Start of Supplied records
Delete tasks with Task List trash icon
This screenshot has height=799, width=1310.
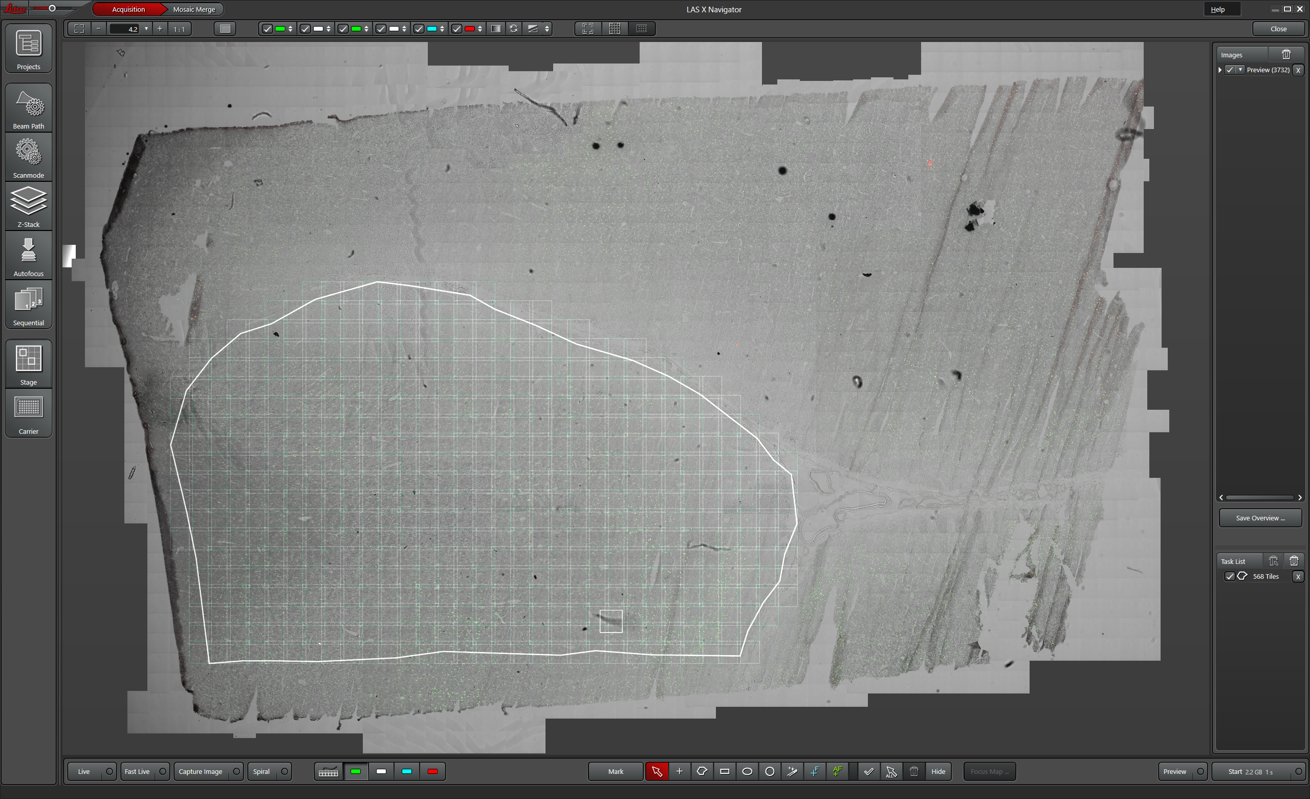tap(1294, 561)
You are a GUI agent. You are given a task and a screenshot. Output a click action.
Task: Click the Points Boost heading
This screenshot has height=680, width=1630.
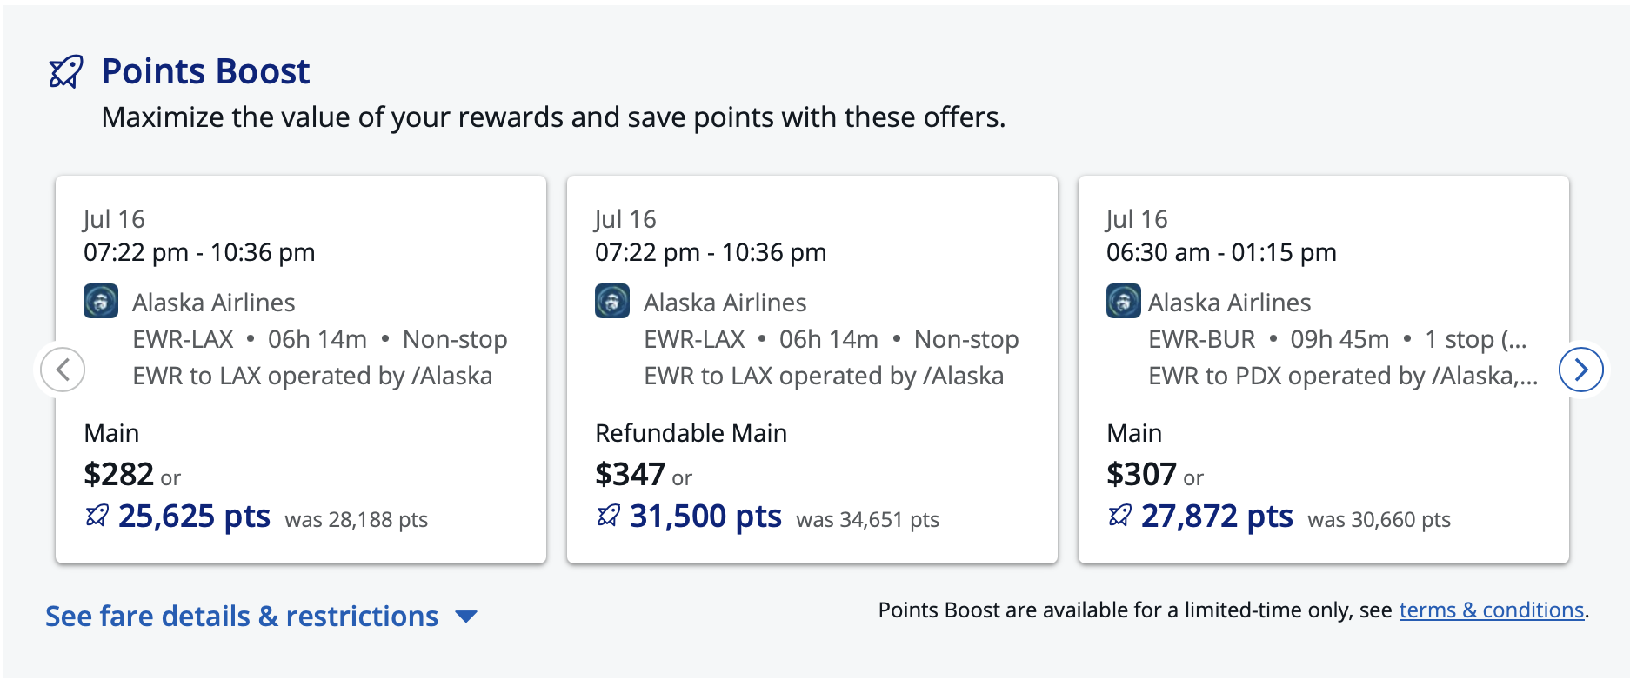pos(205,70)
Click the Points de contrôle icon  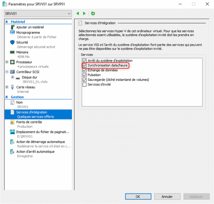pos(12,122)
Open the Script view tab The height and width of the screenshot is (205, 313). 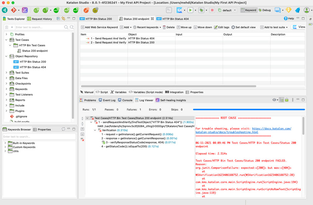pyautogui.click(x=102, y=92)
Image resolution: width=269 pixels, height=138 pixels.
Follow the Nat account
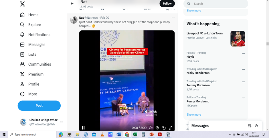(x=167, y=3)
End of Supplied records
• [What needs to be done] Count how many of the lines above contain the string "This", treating uppercase and lowercase as different. Reply with the number alone.

• [Solution] 2